El presidente Javier Milei presentó este jueves por cadena nacional la reforma de la Carta Orgánica del Banco Central, una iniciativa que calificó como el conjunto de reformas estructurales más importante de los últimos 91 años para poner fin a la emisión monetaria destinada a la “alta política”.
Acompañado por su Gabinete y el equipo económico desde la Casa Rosada, el mandatario sostuvo que el organismo posibilitó un “robo histórico” a los argentinos a través del impuesto inflacionario.

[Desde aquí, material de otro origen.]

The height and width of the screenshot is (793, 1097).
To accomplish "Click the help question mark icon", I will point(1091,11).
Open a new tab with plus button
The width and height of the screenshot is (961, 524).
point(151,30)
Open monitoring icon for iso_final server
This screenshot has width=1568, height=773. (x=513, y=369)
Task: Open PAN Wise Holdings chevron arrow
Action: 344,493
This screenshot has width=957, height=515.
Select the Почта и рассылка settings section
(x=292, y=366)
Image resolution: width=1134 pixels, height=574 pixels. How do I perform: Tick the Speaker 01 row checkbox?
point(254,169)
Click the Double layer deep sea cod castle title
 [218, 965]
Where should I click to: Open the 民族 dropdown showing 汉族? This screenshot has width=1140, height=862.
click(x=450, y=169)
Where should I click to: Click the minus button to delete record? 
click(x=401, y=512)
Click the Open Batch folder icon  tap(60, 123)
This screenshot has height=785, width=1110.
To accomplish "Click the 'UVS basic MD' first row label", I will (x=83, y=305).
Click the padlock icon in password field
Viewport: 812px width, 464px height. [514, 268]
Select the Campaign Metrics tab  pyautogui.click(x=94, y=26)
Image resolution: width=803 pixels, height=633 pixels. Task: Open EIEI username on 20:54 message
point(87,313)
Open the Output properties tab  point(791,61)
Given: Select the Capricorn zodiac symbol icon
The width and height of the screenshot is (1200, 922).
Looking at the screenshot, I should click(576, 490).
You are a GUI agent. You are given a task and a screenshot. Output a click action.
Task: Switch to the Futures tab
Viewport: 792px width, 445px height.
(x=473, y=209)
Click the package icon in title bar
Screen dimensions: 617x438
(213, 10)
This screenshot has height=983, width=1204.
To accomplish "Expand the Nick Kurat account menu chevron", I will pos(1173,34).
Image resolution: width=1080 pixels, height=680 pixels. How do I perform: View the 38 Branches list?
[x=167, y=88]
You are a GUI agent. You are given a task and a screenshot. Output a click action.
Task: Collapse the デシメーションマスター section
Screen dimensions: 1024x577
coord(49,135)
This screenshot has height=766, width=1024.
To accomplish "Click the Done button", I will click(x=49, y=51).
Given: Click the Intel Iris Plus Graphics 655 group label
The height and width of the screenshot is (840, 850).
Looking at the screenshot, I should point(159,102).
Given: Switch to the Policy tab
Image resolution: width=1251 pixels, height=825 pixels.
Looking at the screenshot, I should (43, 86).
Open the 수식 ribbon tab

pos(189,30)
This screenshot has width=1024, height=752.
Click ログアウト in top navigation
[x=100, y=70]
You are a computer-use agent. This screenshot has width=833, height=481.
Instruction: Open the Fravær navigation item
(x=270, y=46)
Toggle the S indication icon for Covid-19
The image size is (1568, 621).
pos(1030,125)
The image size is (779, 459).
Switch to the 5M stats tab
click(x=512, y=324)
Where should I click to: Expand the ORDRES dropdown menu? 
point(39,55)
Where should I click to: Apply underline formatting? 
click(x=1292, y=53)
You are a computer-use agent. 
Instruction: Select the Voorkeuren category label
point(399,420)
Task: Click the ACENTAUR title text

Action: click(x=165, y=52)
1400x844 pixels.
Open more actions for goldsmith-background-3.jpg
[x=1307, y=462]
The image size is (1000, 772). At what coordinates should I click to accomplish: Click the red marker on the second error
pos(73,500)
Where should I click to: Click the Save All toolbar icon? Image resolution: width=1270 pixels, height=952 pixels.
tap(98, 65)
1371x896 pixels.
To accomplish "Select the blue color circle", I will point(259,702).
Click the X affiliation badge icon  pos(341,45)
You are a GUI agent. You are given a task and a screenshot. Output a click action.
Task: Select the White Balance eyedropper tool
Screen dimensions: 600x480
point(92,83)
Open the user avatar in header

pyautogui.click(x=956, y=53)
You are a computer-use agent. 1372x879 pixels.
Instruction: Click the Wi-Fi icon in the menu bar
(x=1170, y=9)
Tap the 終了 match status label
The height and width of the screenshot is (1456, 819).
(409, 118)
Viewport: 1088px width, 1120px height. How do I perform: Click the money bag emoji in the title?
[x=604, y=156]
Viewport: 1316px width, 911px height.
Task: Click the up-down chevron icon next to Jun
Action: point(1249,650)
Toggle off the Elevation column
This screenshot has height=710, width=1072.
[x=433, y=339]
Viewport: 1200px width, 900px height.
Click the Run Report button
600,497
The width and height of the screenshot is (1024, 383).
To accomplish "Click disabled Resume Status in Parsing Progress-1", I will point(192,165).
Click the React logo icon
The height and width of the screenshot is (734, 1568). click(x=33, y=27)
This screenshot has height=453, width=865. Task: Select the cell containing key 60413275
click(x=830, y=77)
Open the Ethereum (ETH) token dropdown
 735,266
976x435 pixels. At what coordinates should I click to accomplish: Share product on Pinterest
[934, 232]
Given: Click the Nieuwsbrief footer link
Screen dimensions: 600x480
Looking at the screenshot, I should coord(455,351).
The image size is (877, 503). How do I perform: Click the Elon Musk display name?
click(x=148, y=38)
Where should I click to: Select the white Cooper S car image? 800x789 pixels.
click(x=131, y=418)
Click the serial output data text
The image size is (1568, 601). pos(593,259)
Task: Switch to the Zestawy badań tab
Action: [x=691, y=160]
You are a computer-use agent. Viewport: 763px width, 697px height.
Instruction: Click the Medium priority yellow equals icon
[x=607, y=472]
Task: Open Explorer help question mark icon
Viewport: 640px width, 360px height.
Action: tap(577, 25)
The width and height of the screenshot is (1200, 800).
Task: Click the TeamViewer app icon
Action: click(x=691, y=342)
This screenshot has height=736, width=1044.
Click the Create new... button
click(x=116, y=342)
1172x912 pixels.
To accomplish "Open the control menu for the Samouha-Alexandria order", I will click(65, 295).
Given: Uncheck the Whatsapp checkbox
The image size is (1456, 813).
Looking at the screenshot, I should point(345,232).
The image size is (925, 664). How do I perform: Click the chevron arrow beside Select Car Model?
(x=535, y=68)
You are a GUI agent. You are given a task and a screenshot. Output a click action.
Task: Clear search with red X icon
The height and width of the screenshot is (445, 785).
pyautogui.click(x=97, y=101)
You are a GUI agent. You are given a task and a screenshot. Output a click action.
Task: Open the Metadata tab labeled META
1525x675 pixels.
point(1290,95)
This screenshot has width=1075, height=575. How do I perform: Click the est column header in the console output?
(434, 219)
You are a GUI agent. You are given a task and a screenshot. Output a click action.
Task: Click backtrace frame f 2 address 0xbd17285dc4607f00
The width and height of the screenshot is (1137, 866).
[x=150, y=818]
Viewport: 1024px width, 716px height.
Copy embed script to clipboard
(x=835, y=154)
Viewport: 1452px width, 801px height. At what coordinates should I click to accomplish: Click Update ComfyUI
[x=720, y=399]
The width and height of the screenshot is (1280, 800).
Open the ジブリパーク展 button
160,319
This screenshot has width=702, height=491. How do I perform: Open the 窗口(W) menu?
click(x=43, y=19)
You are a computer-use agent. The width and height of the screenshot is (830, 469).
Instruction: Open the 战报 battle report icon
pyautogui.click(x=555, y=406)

En esa línea, apuntó contra las administraciones anteriores y mencionó expresamente a Cristina Fernández de Kirchner y a la ex titular de la entidad Mercedes Marcó del Pont por la utilización de reservas en 2010.
El proyecto enviado al Congreso de la Nación se estructura en cinco ejes fundamentales. En primer lugar, se establece que la misión excluyente del Banco Central será preservar el valor de la moneda, reconociendo que la inflación es siempre un fenómeno monetario.
Como segundo punto, se prohíbe de modo taxativo la financiación al Estado, tanto para el Tesoro Nacional como para provincias y municipios. El tercer eje busca blindar al presidente y al directorio del organismo, exigiendo una mayoría de dos tercios en ambas cámaras legislativas para su remoción.
Los últimos dos puntos contemplan la asimilación de activos iniciales a unidades físicas con reservas técnicas no distribuibles y la eliminación definitiva de las letras intransferibles emitidas en 2012. Además, Milei adelantó que enviará proyectos complementarios sobre mercado de capitales y seguros.
Entre las iniciativas complementarias se destaca el “grillete fiscal”, una regla que obligará al Congreso a mantener el equilibrio presupuestario bajo la amenaza de un “shutdown” o paralización de servicios no esenciales que incluiría la suspensión de sueldos para legisladores y funcionarios del Poder Ejecutivo.